Bak-Coleman and Devezer describe three ways in which the measure of replicability that Protzko et al. use to argue that the 16 effects they study are more replicable than effects in prior studies deviates from prior definitions of replicability:

  1. Protzko et al. define replicability as the chance that any replication achieves significance in the hypothesized direction as opposed to whether the results of the confirmation study and the replication were consistent 
  2. They include self-replications in calculating the rate
  3. They include repeated replications of the same effect and replications across different effects in calculating the rate

Could these deviations in how replicability is defined have been decided post-hoc, so that the authors could present positive evidence for their hypothesis that rigor-enhancing practices work? If they preregistered their definition of replicability, we would not be so concerned about this possibility.  Luckily, the authors report that “All confirmatory tests, replications and analyses were preregistered both in the individual studies (Supplementary Information section 3 and Supplementary Table 2) and for this meta-project (https://osf.io/6t9vm).”

But wait – according to Bak-Coleman and Devezer:

the analysis on which the titular claim depends was not preregistered. There is no mention of examining the relationship between replicability and rigor-improving methods, nor even how replicability would be operationalized despite extensive descriptions of the calculations of other quantities. With nothing indicating this comparison or metric it rests on were planned a priori, it is hard to distinguish the core claim in this paper from selective reporting and hypothesizing after the results are known. 

Uh-oh, that’s not good. At this point, some OSF sleuthing was needed. I poked around the link above, and the associated project containing analysis code. There are a couple analysis plans: Proposed Overarching Analyses for Decline Effect final.docx, from 2018, and Decline Effect Exploratory analyses and secondary data projects P4.docx, from 2019. However, these do not appear to describe the primary analysis of replicability in the paper (the first describes an analysis that ends up in the Appendix, and the second a bunch of exploratory analyses that don’t appear in the paper). About a year later, the analysis notebooks with the results they present in the main body of the paper were added. 

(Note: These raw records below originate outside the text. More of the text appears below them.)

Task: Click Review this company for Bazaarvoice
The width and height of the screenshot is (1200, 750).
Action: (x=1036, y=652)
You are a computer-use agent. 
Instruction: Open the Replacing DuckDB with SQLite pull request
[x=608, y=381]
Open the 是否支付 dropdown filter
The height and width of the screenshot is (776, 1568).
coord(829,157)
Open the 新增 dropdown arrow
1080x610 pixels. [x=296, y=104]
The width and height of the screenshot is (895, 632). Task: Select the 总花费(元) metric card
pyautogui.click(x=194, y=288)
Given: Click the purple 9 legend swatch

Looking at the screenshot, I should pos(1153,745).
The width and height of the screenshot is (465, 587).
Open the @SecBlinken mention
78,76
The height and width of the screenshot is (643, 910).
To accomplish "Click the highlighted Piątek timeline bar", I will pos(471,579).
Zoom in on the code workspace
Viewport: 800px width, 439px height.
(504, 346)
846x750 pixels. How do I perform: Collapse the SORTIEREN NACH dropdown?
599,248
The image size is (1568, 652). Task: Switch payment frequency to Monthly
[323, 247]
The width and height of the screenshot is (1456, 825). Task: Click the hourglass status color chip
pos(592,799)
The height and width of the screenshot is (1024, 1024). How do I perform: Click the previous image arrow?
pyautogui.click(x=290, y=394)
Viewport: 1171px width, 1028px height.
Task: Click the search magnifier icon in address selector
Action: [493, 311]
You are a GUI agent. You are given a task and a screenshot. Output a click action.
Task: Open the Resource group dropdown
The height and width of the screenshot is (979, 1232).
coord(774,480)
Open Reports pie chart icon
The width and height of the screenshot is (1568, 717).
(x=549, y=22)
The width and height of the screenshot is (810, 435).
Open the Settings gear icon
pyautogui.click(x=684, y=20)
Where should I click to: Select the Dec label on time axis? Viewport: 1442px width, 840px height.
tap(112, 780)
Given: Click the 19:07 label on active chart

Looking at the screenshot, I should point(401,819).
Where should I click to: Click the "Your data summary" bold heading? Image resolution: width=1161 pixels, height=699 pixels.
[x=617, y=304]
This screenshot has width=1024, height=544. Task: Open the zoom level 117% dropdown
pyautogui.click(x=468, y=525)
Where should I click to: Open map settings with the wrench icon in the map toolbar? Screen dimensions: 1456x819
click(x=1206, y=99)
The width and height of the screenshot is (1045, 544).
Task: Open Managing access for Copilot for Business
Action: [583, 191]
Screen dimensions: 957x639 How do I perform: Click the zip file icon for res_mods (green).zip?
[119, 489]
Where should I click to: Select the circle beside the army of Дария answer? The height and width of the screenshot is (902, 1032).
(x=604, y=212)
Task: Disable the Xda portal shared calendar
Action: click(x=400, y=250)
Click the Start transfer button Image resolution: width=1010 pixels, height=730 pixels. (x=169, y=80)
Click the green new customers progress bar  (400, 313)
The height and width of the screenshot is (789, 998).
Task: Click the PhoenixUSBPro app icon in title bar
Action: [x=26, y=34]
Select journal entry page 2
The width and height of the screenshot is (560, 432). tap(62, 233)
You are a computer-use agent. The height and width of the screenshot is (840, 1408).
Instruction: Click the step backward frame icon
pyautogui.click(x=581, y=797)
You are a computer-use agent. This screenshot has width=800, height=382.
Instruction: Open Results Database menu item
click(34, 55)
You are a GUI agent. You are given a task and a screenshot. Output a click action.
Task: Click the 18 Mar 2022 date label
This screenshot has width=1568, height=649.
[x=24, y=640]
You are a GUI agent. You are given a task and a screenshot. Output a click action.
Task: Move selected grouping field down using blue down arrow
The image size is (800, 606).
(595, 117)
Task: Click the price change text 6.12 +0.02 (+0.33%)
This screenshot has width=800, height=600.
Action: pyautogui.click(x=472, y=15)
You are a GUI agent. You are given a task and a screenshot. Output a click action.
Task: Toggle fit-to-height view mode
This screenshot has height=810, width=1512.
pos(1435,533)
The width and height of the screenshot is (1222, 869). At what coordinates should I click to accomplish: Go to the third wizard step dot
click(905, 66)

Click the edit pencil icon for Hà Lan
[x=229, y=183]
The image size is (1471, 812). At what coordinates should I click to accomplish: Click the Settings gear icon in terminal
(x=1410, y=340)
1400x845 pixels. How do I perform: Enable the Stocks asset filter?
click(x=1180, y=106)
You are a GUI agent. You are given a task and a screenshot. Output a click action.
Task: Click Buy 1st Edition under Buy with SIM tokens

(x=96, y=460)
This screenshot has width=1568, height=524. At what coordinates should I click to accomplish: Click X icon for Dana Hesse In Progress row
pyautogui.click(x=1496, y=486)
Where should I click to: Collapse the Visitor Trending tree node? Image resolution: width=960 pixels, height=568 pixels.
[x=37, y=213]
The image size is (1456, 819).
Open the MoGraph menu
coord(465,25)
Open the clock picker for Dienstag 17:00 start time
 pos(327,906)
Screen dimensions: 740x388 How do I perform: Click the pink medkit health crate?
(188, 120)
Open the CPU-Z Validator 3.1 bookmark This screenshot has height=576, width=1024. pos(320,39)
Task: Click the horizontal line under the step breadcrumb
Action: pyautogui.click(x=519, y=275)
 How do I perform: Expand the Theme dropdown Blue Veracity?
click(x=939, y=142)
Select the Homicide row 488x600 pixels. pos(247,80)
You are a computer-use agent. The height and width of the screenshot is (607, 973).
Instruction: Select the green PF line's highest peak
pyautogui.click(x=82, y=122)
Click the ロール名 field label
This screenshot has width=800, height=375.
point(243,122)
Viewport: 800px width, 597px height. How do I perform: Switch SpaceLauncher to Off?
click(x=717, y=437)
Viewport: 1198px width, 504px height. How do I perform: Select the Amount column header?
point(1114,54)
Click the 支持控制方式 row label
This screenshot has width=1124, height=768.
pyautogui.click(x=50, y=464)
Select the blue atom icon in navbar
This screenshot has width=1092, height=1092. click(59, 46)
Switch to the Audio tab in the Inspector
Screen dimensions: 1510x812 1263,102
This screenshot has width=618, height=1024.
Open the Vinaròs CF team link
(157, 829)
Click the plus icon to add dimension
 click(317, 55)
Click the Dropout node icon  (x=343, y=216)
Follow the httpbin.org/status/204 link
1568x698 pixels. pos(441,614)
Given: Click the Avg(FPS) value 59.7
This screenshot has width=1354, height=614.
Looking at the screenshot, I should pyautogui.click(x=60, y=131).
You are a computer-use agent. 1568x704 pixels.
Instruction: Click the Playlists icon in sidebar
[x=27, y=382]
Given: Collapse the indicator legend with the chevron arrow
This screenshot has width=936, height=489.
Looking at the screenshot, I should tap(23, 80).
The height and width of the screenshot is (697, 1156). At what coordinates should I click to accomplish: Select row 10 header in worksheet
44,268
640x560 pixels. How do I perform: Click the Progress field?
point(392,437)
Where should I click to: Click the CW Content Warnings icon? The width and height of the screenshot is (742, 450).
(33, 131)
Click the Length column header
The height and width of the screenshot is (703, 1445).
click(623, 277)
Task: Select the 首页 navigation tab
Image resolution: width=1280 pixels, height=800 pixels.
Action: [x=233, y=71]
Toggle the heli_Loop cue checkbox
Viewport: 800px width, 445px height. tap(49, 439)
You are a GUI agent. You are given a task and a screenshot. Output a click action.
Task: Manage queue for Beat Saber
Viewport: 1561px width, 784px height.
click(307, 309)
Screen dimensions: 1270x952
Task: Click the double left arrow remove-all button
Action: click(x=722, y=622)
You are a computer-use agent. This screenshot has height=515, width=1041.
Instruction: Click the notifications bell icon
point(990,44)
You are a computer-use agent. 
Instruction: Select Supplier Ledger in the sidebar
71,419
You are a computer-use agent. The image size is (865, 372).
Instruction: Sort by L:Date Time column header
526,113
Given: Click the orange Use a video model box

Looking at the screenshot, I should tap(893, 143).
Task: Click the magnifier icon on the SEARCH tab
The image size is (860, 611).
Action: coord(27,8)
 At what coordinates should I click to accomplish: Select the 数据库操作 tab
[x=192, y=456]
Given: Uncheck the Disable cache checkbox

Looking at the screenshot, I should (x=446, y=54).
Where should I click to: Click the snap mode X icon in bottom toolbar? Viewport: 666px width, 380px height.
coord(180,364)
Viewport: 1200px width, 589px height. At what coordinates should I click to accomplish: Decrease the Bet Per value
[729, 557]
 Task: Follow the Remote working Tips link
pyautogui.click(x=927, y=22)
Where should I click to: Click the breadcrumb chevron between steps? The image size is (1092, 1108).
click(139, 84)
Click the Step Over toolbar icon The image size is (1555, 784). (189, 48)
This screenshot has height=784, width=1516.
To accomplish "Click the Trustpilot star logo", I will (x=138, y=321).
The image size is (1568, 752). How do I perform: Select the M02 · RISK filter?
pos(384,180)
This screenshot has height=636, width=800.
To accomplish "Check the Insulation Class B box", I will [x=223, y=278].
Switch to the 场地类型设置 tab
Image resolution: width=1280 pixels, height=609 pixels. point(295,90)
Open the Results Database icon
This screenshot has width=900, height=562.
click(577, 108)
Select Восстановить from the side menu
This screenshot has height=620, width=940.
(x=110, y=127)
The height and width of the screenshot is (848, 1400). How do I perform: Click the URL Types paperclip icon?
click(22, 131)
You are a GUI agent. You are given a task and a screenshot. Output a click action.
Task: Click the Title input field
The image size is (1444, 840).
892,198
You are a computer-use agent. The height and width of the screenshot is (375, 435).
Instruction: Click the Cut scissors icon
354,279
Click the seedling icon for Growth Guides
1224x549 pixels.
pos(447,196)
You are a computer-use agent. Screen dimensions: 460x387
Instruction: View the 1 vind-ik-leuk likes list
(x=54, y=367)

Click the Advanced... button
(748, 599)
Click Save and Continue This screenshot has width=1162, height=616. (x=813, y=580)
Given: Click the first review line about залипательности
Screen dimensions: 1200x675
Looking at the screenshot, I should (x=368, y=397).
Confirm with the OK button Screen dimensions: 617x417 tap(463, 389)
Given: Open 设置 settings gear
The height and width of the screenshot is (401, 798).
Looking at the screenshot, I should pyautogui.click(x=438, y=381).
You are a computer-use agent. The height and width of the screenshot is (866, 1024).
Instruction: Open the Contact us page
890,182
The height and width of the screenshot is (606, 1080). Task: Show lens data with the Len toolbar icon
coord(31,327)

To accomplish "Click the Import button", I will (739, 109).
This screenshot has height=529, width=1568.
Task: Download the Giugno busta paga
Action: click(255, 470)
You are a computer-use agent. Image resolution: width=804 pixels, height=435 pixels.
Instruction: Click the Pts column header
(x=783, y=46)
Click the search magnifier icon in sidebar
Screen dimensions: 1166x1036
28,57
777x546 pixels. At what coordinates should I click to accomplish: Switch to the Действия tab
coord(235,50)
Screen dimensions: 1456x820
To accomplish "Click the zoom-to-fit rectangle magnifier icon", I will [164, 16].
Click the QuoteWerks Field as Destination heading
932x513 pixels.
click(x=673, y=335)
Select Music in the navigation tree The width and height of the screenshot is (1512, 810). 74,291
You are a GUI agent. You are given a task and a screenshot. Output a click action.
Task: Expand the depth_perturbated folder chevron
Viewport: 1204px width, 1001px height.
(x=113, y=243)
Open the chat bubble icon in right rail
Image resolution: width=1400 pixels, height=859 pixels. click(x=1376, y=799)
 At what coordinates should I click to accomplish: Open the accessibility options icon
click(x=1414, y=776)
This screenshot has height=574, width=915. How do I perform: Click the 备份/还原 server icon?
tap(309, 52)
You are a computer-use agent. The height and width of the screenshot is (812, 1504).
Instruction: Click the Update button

According to Bak-Coleman on X/Twitter: 

We emailed the authors a week ago. They’ve been responsive but as of now, they can’t say one way or another if the analyses correspond to a preregistration. They think they may be in some documentation.

In the best case scenario where the missing preregistration is soon found, this example suggests that there are still many readers and reviewers for whom some signal of rigor suffices even when the evidence of it is lacking. In this case, maybe the reputation of authors like Nosek reduced the perceived need on the part of the reviewers to track down the actual preregistration. But of course, even those who invented rigor-enhancing practices can still make mistakes!

In the alternative scenario where the preregistration is not found soon, what is the correct course of action? Surely at least a correction is in order? Otherwise we might all feel compelled to try our luck at signaling preregistration without having to inconvenience ourselves by actually doing.

More optimistically, perhaps there are exciting new research directions that could come out of this. Like, wearable preregistration, since we know from centuries of research and practice that it’s harder to lose something when it’s sewn to your person. Or, we could submit our preregistrations to OpenAI, I mean Microsoft, who could make a ChatGPT-enabled Preregistration Buddy who not only trained on your preregistration, but also knows how to please a human judge who wants to ask questions about what it said.